§ PROMPT
Find the line with "Tap the shopping" in the records below. Output exactly from there until after the line with "Screen dimensions: 317x200", without pictures.

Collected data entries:
*** Block opens ***
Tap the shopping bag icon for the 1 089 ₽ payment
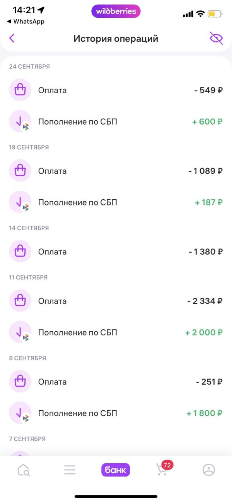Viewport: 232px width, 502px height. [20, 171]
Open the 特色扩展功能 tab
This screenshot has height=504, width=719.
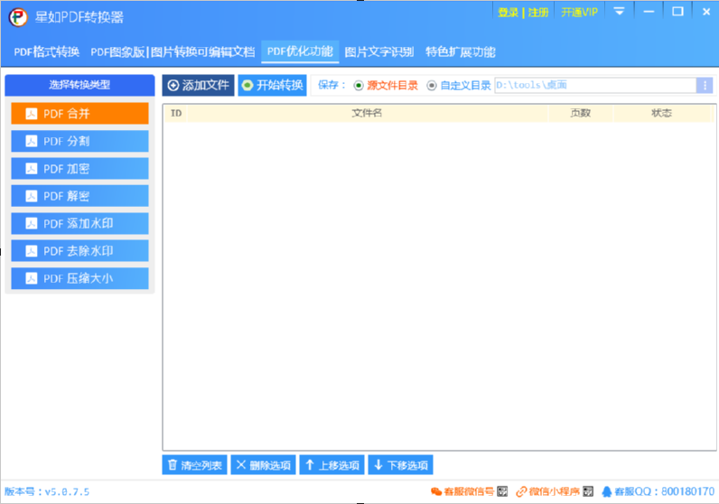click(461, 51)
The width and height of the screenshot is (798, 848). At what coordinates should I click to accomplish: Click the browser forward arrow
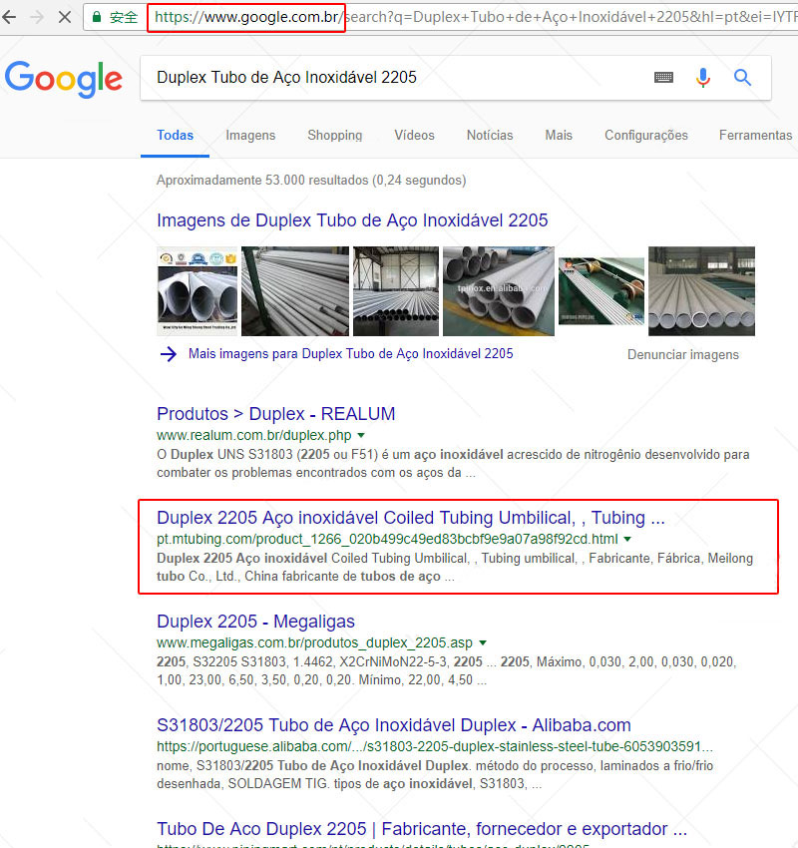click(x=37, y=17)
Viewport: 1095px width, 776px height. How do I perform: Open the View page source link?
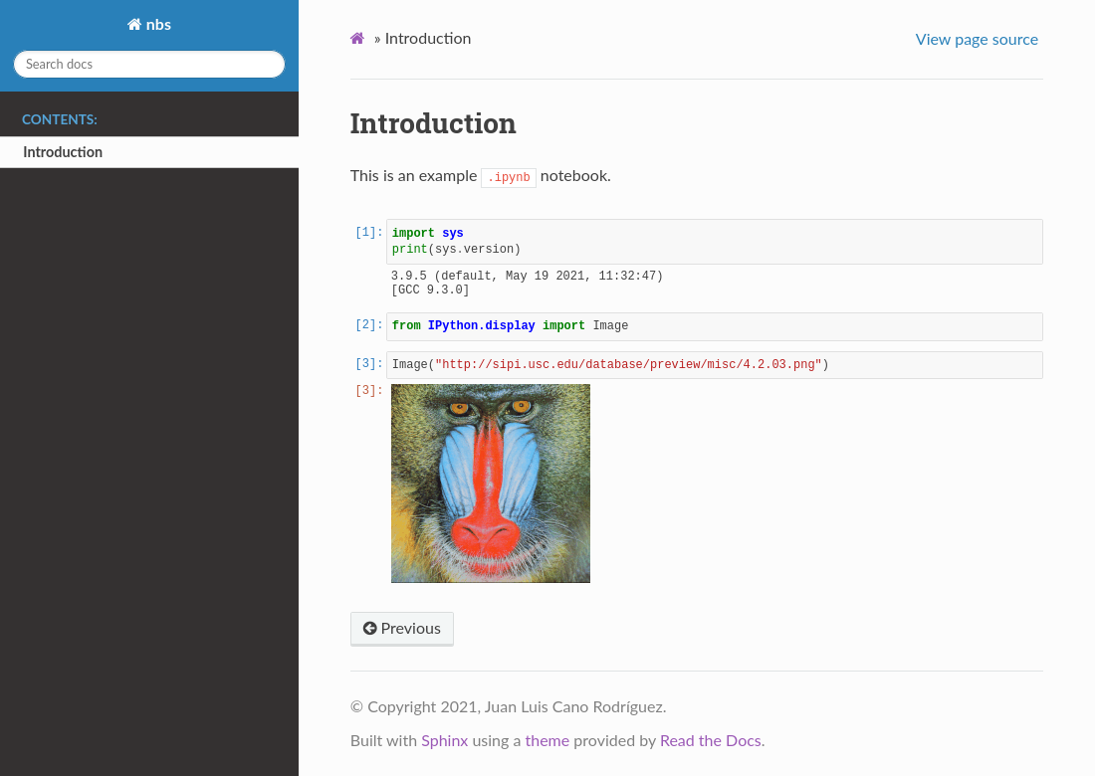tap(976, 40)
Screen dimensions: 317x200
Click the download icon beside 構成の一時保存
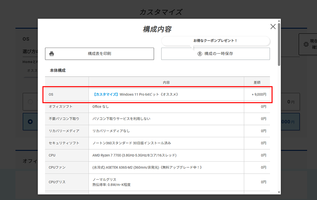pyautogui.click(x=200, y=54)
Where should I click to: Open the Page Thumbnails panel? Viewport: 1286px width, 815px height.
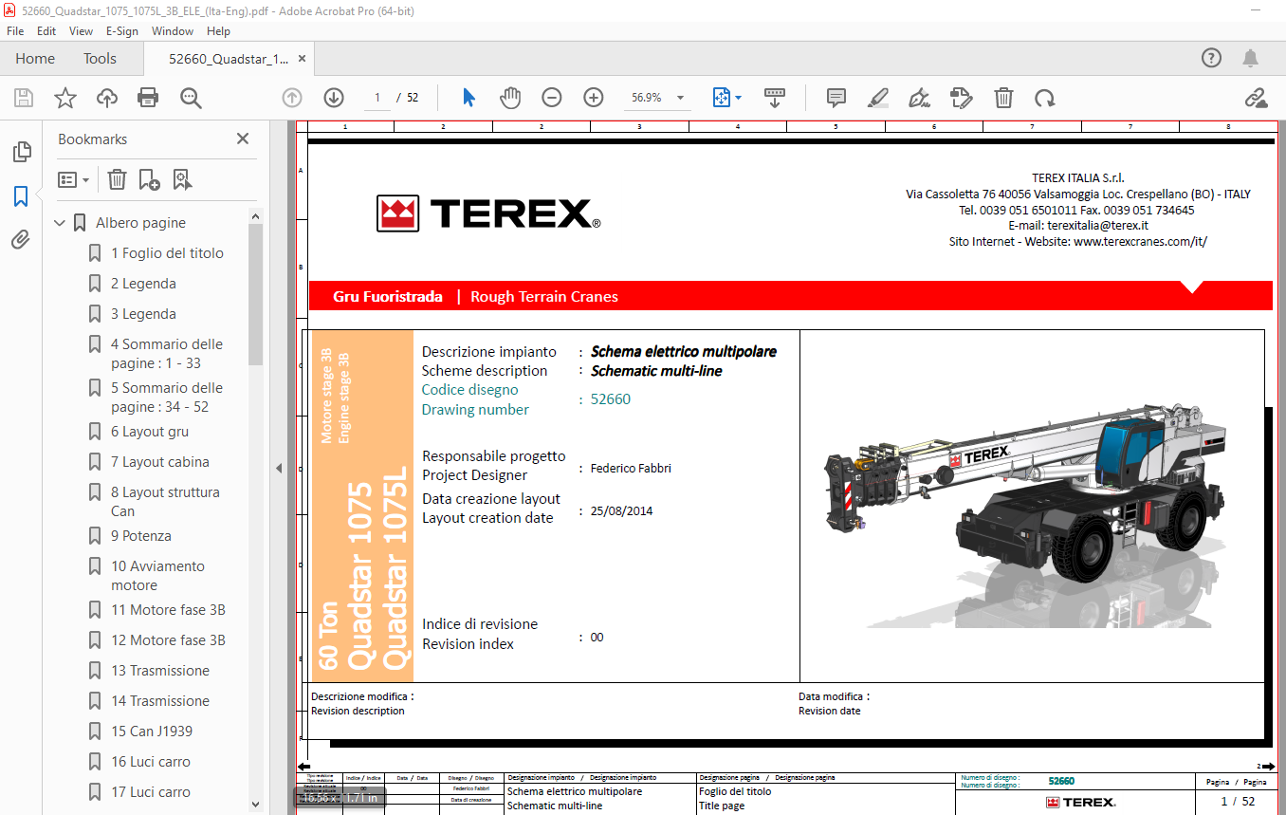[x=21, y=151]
*** Block closes ***
*** Block opens ***
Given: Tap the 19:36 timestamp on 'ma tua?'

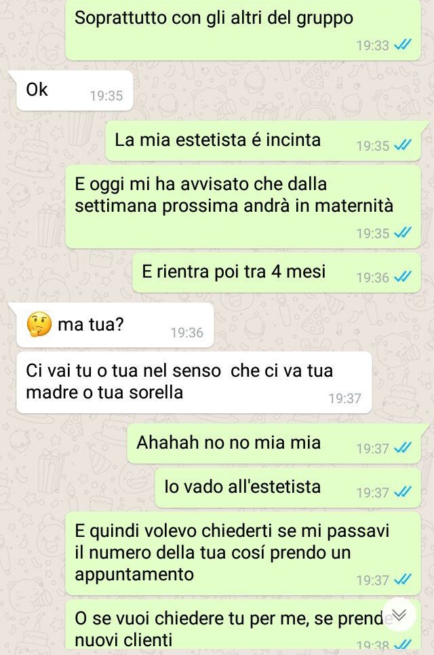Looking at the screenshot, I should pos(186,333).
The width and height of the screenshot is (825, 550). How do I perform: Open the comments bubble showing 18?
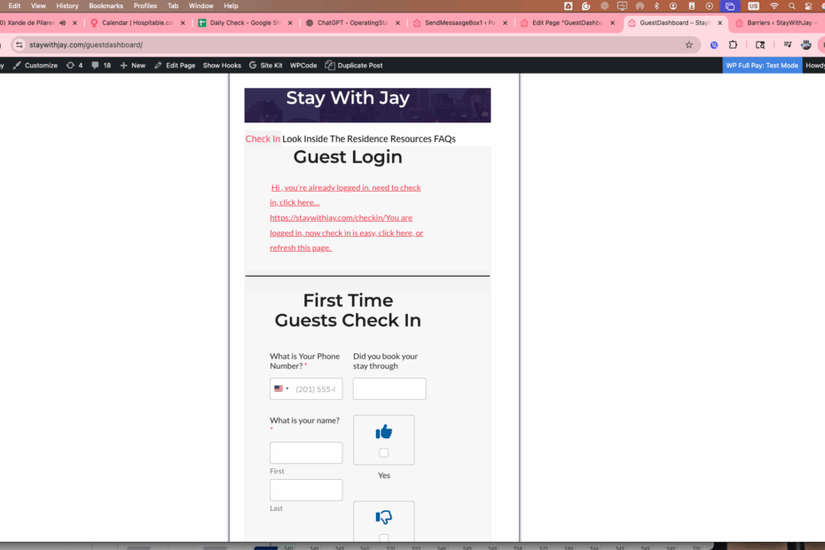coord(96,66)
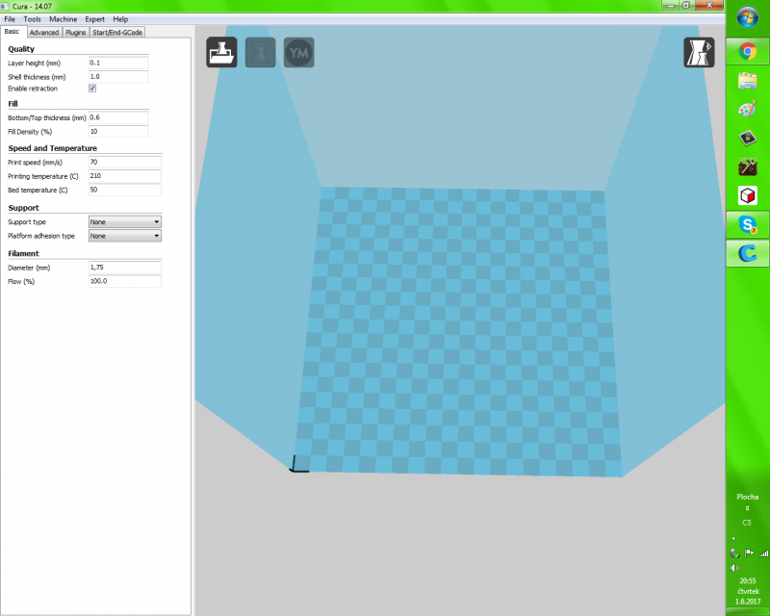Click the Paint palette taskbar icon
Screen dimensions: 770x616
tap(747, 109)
*** Block closes ***
§ WRITTEN REPLY
Tap the shopping bag icon for the 1 089 ₽ payment
Viewport: 232px width, 502px height. [20, 171]
Open the 特色扩展功能 tab
This screenshot has height=504, width=719.
click(461, 51)
The width and height of the screenshot is (798, 848). At what coordinates should I click to accomplish: Click the browser forward arrow
click(x=37, y=17)
Viewport: 1095px width, 776px height. How do I perform: Open the View page source link?
tap(976, 40)
Screen dimensions: 317x200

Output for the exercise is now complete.